There is. I can get it for you in Dari.
aazaadi
nice i will use it, the word warriors didn't translate either for some reason..??
Quote from: Pastor-Mullah Zappathruster on September 17, 2009, 01:35:15 PM
:lulz: I just read all the comments. All comments within the past two days are critical.
Quote from: ReaderJust a few questions for the author. Why did you give up on rhyming after two stanzas? Why did you give up on any attempt at meter at all after four? Why did you do this in this fashion? I suspect you knew what you were doing, so why didn't you take the time to fix it? Does 9-11 not mean enough to you that you would go to the trouble of creating something of coherence or beauty? Did the tragedy seem so trivial to you that you thought it fit to memorialize in this slapdash, careless style? This is ugly, and it makes the events of that day seem petty and maudlin, and is that really what you intended?
:thumb:
:lulz:
IF WE DONT WRITE GOOD POETRY THE TERRYRISTS WIN!!!1!
i tried to post my Farsi version but wordpress gave me a 404 page when i tried to sign up
somebody want to post them for me ?
i was thinking something like... "you are all being trolled, this poem is a slightly modified version of a poem written in Farsi that was taken off a captured terrorist taken prisoner in Afghanistan by American solders (post Farsi version ) this is the translation of the original into English (post English version) "

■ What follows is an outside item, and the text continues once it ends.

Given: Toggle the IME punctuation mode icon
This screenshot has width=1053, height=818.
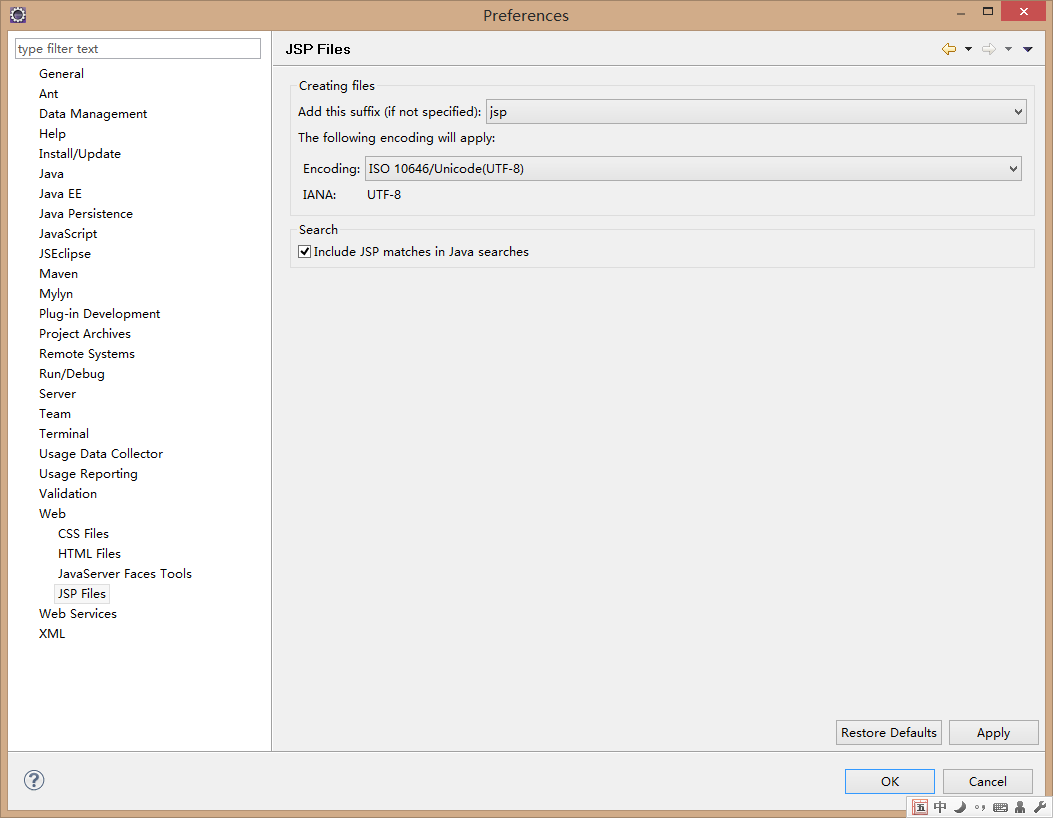Looking at the screenshot, I should click(980, 807).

or if you can think of something funnier (or sells the story better) go for it...
I wouldn't waste a whole sentence commenting on that thing, just one word:
Genericrap. (Not to be confused with generic rap.)
Why are you using Farsi? I would think Arabic would be more to the point. *shrug*
the translation back and forth was funnier..
You read Farsi?
I mean, I would think someone who can't read either would think both of them equally funny. Same sort of translation is lost, so to speak, and Farsi seems irrelevant vis a vis 9/11. Or, rather, LESS relevant, I suppose I should say. It wasn't Afghans or Iranians who hijacked the planes, just saying.
i just used a on line translator, the Arabic (which i tried first ) came back almost identical to the original English the Farsi came back scrambled enough to pass for being from a terrorist ..
if you can get a funnier Arabic version go for it...
i have turned the idea over to anyone who wants to run with it since i cant post to the site anyway...
True...*shrug*
Quote from: Cain on September 17, 2009, 02:59:44 PM
Yeah, it is teh Breitbart. Fighting his one-man guerrilla insurgency against the evils of Liberal Hollywood, with only a website and buckets of cash from Christian fundamentalists.
I thought that that was Brent Bozell's gig. If I knew that the market was so wide open I would have applied for the job.